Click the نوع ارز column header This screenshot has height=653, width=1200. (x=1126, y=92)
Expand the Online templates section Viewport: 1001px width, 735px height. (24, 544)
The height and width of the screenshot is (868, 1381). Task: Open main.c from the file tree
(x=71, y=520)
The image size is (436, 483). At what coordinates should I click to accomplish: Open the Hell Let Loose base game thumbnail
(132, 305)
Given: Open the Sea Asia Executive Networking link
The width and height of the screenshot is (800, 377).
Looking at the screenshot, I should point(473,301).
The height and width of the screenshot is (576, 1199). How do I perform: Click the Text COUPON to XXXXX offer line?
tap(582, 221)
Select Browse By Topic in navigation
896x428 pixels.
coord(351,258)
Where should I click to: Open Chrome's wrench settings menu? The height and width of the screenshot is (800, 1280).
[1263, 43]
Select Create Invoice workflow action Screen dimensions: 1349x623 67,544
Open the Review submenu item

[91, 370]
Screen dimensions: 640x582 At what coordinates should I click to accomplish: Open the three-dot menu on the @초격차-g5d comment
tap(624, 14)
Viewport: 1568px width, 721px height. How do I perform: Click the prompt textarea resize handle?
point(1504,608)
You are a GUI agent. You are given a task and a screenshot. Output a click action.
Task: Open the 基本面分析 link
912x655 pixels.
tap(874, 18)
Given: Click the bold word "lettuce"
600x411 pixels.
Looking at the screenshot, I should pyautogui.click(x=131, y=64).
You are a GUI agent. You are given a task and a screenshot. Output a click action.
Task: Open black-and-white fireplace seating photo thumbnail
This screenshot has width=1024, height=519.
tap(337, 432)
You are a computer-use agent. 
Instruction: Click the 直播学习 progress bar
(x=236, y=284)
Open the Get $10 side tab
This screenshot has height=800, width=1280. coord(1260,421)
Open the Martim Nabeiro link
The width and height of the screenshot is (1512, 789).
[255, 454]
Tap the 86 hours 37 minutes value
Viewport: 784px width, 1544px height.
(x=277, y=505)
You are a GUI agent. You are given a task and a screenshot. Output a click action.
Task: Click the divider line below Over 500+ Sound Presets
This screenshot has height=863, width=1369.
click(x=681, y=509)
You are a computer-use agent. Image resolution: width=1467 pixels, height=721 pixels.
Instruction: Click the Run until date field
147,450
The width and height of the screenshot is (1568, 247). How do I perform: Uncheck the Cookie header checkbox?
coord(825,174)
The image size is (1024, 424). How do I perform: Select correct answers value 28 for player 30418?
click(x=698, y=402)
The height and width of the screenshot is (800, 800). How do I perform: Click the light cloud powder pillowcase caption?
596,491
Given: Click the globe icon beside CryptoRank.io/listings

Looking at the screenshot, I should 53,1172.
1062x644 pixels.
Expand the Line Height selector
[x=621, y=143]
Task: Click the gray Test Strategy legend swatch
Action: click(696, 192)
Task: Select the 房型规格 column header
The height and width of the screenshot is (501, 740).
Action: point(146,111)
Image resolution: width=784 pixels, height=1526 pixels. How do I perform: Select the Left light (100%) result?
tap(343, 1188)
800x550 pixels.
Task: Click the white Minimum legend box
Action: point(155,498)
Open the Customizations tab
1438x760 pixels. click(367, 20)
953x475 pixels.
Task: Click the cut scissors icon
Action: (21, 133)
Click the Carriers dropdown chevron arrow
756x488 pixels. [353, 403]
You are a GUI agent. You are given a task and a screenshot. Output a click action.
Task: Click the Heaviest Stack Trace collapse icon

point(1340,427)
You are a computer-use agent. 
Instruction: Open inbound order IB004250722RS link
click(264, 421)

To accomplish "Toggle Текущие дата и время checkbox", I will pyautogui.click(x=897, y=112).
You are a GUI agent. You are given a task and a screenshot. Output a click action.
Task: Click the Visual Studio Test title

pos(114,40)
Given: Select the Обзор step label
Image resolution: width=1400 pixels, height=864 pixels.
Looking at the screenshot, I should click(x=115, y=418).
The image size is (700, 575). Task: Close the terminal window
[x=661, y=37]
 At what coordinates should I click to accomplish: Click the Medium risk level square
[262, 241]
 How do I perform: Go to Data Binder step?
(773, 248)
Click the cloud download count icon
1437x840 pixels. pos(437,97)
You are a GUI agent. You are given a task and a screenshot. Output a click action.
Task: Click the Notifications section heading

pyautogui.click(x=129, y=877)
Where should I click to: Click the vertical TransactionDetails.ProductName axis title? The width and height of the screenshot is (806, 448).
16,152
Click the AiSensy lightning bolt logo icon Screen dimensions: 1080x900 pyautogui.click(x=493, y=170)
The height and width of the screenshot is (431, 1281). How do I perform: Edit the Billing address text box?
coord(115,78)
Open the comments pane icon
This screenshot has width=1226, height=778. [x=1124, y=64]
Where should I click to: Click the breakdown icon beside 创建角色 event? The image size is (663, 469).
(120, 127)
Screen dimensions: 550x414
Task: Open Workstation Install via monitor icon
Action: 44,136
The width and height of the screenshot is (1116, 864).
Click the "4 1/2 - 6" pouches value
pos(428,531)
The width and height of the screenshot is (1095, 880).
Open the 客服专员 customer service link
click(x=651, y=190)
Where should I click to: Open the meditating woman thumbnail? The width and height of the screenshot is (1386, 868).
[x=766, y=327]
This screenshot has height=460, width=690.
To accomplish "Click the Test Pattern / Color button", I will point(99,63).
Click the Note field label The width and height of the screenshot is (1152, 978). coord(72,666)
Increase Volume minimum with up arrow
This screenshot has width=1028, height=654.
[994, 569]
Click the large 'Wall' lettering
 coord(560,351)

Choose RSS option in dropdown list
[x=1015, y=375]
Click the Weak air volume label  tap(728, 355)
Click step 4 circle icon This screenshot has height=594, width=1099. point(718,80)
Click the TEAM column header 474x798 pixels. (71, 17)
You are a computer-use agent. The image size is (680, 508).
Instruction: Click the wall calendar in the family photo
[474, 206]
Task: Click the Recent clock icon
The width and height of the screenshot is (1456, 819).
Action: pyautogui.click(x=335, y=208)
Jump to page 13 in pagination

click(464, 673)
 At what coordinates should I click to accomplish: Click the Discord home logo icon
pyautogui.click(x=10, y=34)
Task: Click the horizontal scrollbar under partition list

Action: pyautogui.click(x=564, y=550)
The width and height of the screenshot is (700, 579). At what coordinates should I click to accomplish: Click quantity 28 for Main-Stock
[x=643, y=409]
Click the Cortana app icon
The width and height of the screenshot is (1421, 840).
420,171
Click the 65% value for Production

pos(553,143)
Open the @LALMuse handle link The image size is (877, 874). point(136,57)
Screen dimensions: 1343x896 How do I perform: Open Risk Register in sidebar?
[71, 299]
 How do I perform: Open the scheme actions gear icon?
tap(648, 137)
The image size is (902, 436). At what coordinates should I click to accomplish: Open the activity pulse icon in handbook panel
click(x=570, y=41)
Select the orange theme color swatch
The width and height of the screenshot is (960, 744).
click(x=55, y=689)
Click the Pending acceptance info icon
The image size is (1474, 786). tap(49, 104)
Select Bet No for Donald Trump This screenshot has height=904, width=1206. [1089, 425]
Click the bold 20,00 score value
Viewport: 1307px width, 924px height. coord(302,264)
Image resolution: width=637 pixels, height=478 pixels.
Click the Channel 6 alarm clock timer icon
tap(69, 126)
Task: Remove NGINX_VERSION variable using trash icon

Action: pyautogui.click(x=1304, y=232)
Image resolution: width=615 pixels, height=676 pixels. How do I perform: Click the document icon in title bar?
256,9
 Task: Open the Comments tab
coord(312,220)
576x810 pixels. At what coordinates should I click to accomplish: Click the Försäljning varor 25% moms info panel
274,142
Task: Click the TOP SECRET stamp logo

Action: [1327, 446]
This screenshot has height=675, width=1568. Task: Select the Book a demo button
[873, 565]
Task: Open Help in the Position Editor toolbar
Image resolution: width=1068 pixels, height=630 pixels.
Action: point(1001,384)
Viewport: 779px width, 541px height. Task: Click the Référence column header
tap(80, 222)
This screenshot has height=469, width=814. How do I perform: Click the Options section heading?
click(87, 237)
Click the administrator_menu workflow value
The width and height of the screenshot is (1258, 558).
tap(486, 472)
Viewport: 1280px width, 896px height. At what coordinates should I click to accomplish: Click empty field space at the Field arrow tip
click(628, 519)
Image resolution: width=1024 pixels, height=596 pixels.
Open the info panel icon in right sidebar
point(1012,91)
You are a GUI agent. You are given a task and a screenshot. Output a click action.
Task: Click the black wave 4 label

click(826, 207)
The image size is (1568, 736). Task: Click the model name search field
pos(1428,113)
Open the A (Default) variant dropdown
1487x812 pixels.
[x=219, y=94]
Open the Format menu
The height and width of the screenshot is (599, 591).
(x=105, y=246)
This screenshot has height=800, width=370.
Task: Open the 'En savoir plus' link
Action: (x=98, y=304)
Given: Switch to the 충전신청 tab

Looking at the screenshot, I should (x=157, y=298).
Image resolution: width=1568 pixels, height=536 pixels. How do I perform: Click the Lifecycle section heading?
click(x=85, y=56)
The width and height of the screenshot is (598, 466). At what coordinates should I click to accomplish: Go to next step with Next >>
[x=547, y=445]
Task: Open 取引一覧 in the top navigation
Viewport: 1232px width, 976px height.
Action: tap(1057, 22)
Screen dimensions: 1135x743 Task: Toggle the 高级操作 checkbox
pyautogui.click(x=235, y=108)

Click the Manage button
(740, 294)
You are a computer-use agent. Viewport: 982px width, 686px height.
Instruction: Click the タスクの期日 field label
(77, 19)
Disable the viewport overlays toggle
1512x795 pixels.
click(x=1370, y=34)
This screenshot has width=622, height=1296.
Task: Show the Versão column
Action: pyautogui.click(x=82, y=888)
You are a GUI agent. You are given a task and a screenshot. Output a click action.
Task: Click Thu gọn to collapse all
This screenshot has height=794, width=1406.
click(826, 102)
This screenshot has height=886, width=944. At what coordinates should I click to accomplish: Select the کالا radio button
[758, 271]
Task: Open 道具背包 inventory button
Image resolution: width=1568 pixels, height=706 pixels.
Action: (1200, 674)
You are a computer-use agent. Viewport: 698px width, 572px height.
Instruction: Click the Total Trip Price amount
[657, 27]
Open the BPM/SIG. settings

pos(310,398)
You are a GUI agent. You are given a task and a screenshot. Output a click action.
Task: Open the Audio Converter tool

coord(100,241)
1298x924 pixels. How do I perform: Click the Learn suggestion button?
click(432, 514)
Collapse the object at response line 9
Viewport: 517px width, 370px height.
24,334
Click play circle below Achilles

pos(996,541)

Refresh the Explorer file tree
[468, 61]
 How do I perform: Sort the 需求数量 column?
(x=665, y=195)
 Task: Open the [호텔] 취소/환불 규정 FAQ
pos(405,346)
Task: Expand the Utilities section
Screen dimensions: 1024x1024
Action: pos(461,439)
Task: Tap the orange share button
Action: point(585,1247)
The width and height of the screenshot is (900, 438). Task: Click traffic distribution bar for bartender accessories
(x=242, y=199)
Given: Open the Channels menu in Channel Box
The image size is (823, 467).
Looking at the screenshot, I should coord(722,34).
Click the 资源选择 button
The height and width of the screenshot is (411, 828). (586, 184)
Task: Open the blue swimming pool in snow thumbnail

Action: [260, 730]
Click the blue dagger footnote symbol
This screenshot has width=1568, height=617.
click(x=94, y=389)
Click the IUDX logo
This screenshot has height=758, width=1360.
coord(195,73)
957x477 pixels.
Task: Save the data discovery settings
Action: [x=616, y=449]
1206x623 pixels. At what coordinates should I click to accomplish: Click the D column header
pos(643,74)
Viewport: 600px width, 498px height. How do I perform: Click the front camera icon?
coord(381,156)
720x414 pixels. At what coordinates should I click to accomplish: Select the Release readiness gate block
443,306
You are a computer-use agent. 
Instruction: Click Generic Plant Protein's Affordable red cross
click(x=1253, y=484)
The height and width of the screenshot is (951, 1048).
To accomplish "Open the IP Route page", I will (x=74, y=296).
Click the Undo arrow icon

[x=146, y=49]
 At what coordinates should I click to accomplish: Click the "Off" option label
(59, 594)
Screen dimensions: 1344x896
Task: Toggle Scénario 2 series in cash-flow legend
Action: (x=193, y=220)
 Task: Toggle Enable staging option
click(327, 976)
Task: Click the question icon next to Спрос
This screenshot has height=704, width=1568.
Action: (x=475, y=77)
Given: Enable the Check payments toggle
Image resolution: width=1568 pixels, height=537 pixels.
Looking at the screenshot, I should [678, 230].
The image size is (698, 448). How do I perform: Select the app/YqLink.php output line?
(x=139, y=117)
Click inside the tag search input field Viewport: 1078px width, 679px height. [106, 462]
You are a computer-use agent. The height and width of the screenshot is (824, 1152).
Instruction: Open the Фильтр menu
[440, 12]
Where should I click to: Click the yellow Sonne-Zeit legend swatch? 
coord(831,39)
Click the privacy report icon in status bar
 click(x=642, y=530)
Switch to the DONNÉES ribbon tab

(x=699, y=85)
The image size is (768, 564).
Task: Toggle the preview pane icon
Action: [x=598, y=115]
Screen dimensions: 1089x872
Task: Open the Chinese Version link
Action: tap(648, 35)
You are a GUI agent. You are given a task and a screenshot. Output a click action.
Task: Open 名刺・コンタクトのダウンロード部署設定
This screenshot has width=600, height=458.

+-------+

Aim of the exercise.
Count how many lines above carry the word "workflow". Only the number is required.

Exercise answer.
2